▸ **Task inputs**:

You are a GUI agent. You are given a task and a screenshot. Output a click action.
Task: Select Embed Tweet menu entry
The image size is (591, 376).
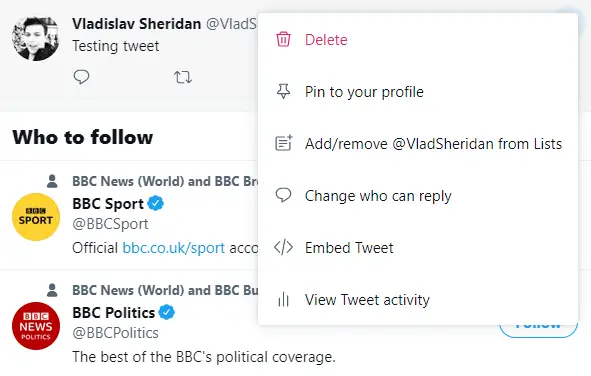click(418, 248)
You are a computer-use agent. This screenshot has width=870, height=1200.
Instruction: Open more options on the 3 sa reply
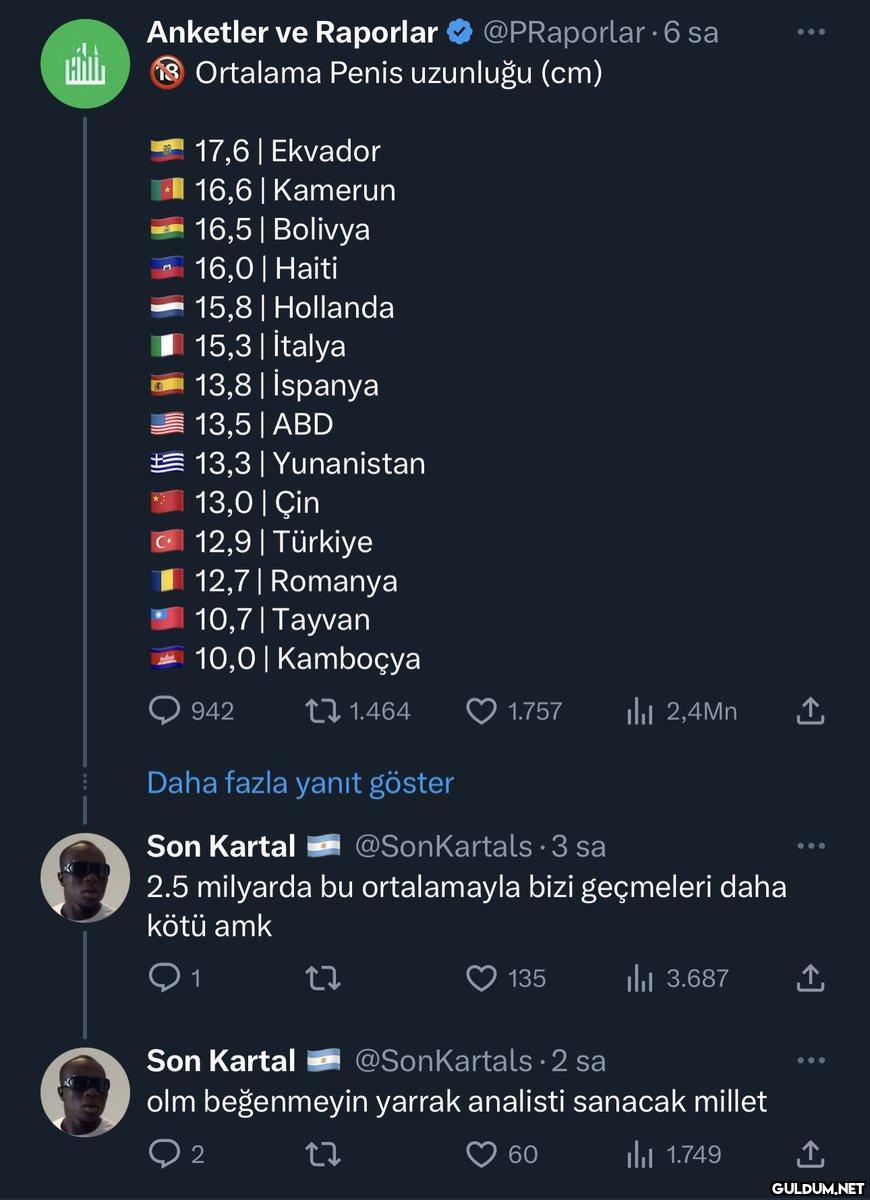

▸ **Task description**: Print each of the rows above line for line, without the pictures.

▸ **Worked answer**:
You are a GUI agent. You are given a task and a screenshot. Output a click action.
Task: Select Embed Tweet menu entry
The image size is (591, 376).
click(418, 248)
You are a computer-use agent. This screenshot has width=870, height=1200.
Instruction: Open more options on the 3 sa reply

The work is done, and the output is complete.